The cast — including the soprano Salome Jicia as the guilt-wracked Semiramide; the mezzo-soprano Varduhi Abrahamyan as the queen’s beloved, Arsace, who turns out to be her long-lost child; and the bass Nahuel di Pierro as the power-seeking Assur — together with the conductor Michele Mariotti demonstrated the power of Rossini’s music drama. Ms. Abrahamyan, a festival favorite, made Rossinian technique appear effortless, and while Arsace is usually a female singer costumed as a man, Mr. Vick’s production let her appear as a woman in high heels, an object of desire at the sexually complex court of Semiramide. (The duets between Arsace and Semiramide were mesmerizing.)

A more consistent, and certainly more delightful, production of “L’Equivoco Stravagante” (“The Bizarre Misunderstanding”), conceived by Moshe Leiser and Patrice Caurier as a piece of commedia dell’arte, with all the characters wearing Pulcinella noses. The excellent conductor was Carlo Rizzi.

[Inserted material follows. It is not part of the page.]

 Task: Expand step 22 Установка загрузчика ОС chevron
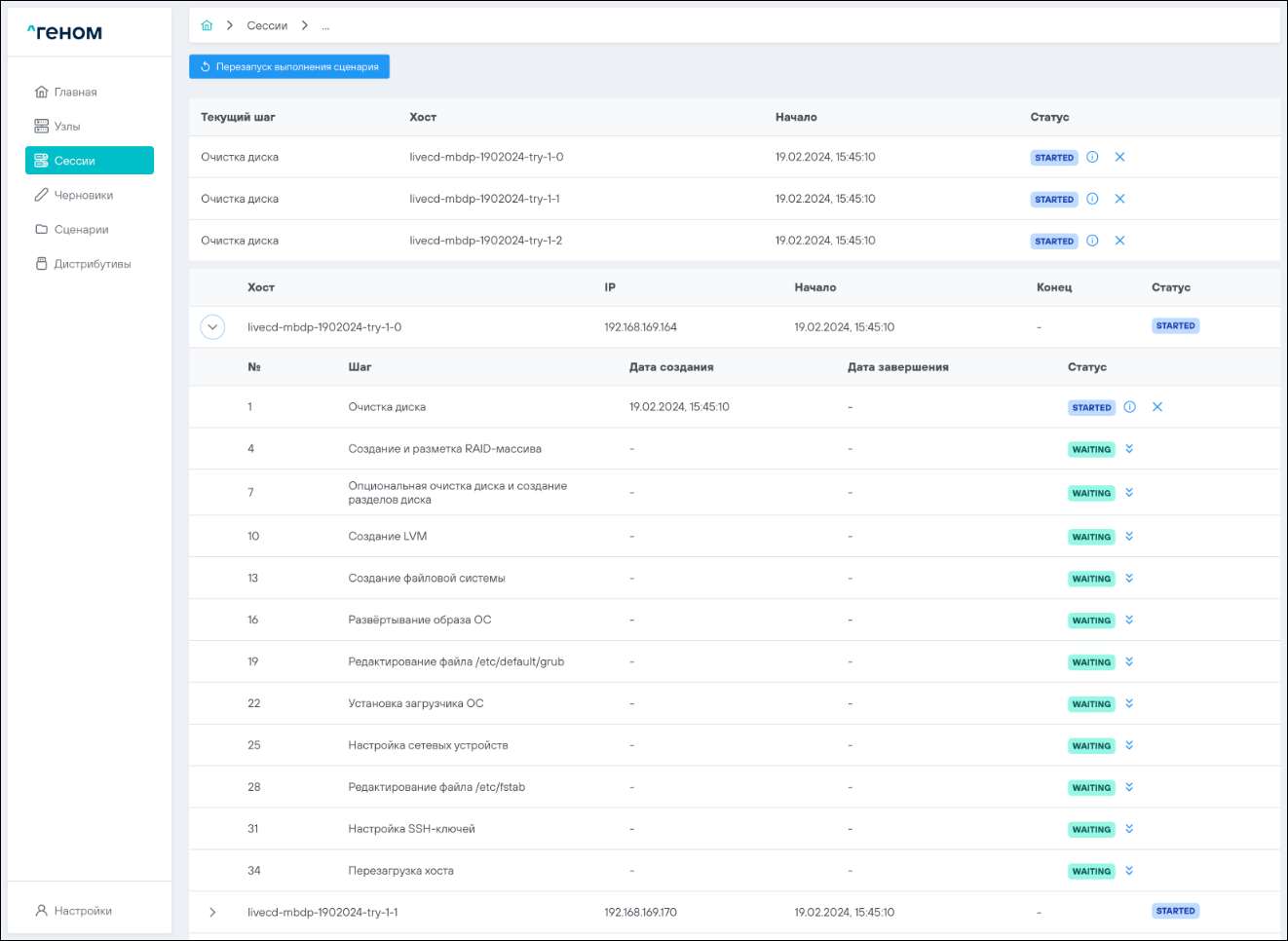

First performed in Bologna in 1811, when Rossini was 19, the “bizarre misunderstanding” concerns a bookish young woman named Ernestina — sung by the brilliant young mezzo-soprano Teresa Iervolino — who would like to marry a philosopher. To ward off an unserious suitor, Buralicchio (sung in glorious voice by the baritone Davide Luciano), the story is circulated that Ernestina is actually a man who was castrated to make him an opera singer. Ernestina plays to the misunderstanding, with a splendid final aria in which she joins a chorus of soldiers going off to battle, a reminder that Rossini began to compose in the age of the Napoleonic wars.

One treasured Pesaro tradition is a performance, in the jewel-box Teatro Rossini, by the young vocalists of the Accademia Rossiniana of “Il Viaggio a Reims,” composed in 1825. It’s a celebration of different European nations, from Spain to Russia, represented by characters planning to attend the coronation of the French king.

The young singers of the academy are likewise international in their origins, and it was a touching performance of international harmony at a moment when the Italian government — and all of Europe — is in political crisis over issues of migration. This “Viaggio” production plays neatly to the seaside atmosphere of Pesaro, with nine shipboard deck chairs lined up onstage and performers in white terry cloth bathrobes. The tenor João Terleira stripped down to a Speedo onstage and sang his love duet while doing push-ups and situps.

“I dream of Pesaro as Salzburg,” Ernesto Palacio, the festival’s director and a onetime Rossini tenor, was quoted as saying in the Corriere Adriatico.

Yet Pesaro will probably never be as focused — or as sober-minded — as Salzburg. The irresistible charm of this festival is that the opera devotees mingle with the casual beachgoers in a seaside spirit that works for both constituencies — as well as for Rossini’s ever-expanding creative legacy.